To-do list:
A - List every musical style that the review of Real Animal says Escovedo has ventured into.
B - Carry the review of Real Animal forward from its final sentence, adding a further paragraph in the same voice.

======== Extract

REAL ANIMAL • Alejandro Escovedo

In his liner notes to Real Animal, filmmaker Jonathan Demme pegs Alejandro Escovedo as "an abstract expressionist historian of his and our past, of emotion and desire." It's an apt description indeed.

Escovedo, the Americana icon who famously reigned as No Depression magazine's "artist of the decade" for the 1990s, does many things well and most of them are on prominent display on the new record. More to the point, though, the album functions as a seething, churning, and at times achingly reflective memoir of the soul. We're talking living, breathing history here. And what better tour guide than a cat whose track record includes memorable forays into punk, glam, nascent alt-country, folk, gut-bucket rock, and a wholly original brand of rootsy chamber pop? Not to mention one whose inner world has been scarred and shaped by years of road rigor, substance abuse, chronic illness, fatherhood, personal tragedy and, ultimately, artistic triumph and recognition in the face of all the above.

================
======== Provided data

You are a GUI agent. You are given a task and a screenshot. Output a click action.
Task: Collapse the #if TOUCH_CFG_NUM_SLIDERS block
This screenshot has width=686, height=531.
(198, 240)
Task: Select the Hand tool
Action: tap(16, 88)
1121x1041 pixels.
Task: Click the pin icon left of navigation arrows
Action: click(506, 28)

================

Answers given:
A - punk, glam, nascent alt-country, folk, gut-bucket rock, and rootsy chamber pop

B -
The 13 songs on Real Animal, all co-written with San Francisco-based kindred spirit Chuck Prophet, range across the stylistic territory Escovedo has mapped out over the past 30 years. You've got ruminative ballads ("Sensitive Boys"), bluesy swagger ("People"), shimmering folk-rock melodicism ("Sister Lost Soul") and more. Thanks in part to the guiding hand of veteran producer Tony Visconti, the raucous numbers throb with particular power, from the CBGB's bounce of the set-opening "Always a Friend" and the seamy, metallic grind of "Chelsea Hotel," to the Stooge-y snarl of "Smoke" and "Real As An Animal" and the slash-and-sneer defiance of "Chip 'n Tony."

Ian Hunter, Lou Reed, the New York Dolls, the Pistols, Rank & File, Bowie, Iggy and others less recognizable but equally essential. They're all here in spirit. But the unifying vision radiates from a guy who's emerged from the treacherous front lines of a generation's alternative music culture with his compassion, empathy, and will to rock through adversity very much intact.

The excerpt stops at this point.